Question

When a certain photosensitive surface is illuminated with monochromatic light of frequency v, the stopping potential for the photocurrent is $\dfrac{{{V_0}}}{2}$. When the surface is illuminated by monochromatic light of frequency $\dfrac{v}{2}$, the stopping potential is ${V_0}$. The threshold frequency for photoelectric emission is:
A. $\dfrac{{3v}}{2}$
B. $2v$
C. $\dfrac{{4v}}{3}$
D. $\dfrac{{5v}}{3}$

Answer 1

Hint: In this question, we need to determine the threshold frequency for photoelectric emission such that monochromatic light of different frequencies falls on the photosensitive surface, releasing photoelectrons.
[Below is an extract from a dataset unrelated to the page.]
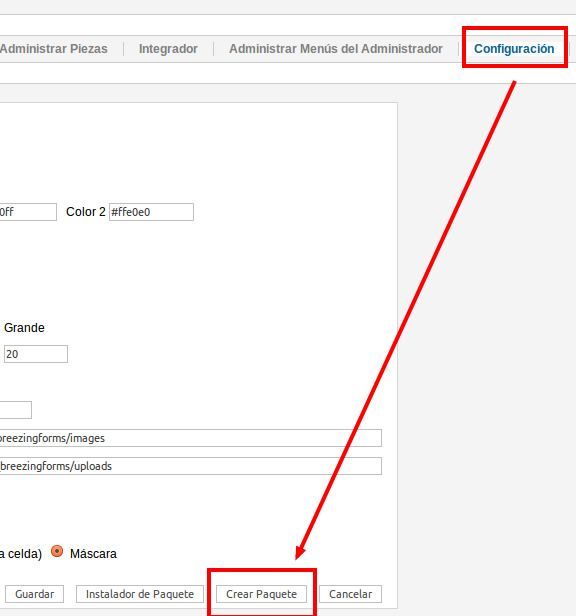Click the red arrow pointing to Crear Paquete
Viewport: 576px width, 616px height.
[x=405, y=321]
For this we will use the relation of the photoelectric effect.

Complete step by step answer:
The energy of the photo electrons which are emitted from the photosensitive surface will always remain constant irrespective of the frequency of the monochromatic light rays falling on its surface.
Let W be the energy of the photoelectrons emitted from the photosensitive surface.
According to photo electric effect, the total energy of the emitted electrons will be the sum of the fixed potential energy and the variable kinetic energy. Mathematically, $E = W + eV$ where, E is the total energy, W is the constant threshold energy and ‘eV’ is the variable kinetic energy. This equation can be further written as $hv = W + eV$
According to the question, when a monochromatic light of frequency v, the stopping potential for the photocurrent is $\dfrac{{{V_0}}}{2}$. So, substituting the values in the equation $hv = W + eV$, we get
$
  hv = W + eV \\
   \Rightarrow hv = W + \dfrac{{e{V_0}}}{2} - - - - (i) \\
 $
Similarly, when a monochromatic light of frequency $\dfrac{v}{2}$, the stopping potential is ${V_0}$. So, substituting the values in the equation $hv = W + eV$, we get
$
  hv = W + eV \\
   \Rightarrow \dfrac{{hv}}{2} = W + e{V_0} - - - - (ii) \\
 $
Solving the equation (i) and (ii) to determine the value of the threshold energy.
From the equation (ii), we can write
$
  \dfrac{{hv}}{2} = W + e{V_0} \\
   \Rightarrow e{V_0} = \dfrac{{hv}}{2} - W - - - (iii) \\
 $
Substituting the value from the equation (iii) in the equation (i), we get
\[
  hv = W + \dfrac{{e{V_0}}}{2} \\
   \Rightarrow hv = W + \dfrac{{\left( {\dfrac{{hv}}{2} - W} \right)}}{2} \\
   \Rightarrow hv = W + \dfrac{{hv}}{4} - \dfrac{W}{2} \\
   \Rightarrow W - \dfrac{W}{2} = hv - \dfrac{{hv}}{4} \\
   \Rightarrow \dfrac{W}{2} = \dfrac{{3hv}}{4} \\
   \Rightarrow W = \dfrac{{3hv}}{2} \\
 \]
Hence, the threshold energy is \[\dfrac{{3hv}}{2}\]. Also, the threshold energy is the product of the Planck’s constant and the threshold frequency. So,
\[
  h{v_0} = \dfrac{{3hv}}{2} \\
   \therefore {v_0} = \dfrac{{3v}}{2} \\
 \]
Hence, the threshold frequency for photoelectric emission is $\dfrac{{3v}}{2}$

So, the correct answer is “Option A”.

Note:
According to photoelectric effect, whenever a light ray falls on the photo-sensitive surface then the photoelectrons get emitted through the surface. But the light ray should be such that it reaches the threshold energy of the surface.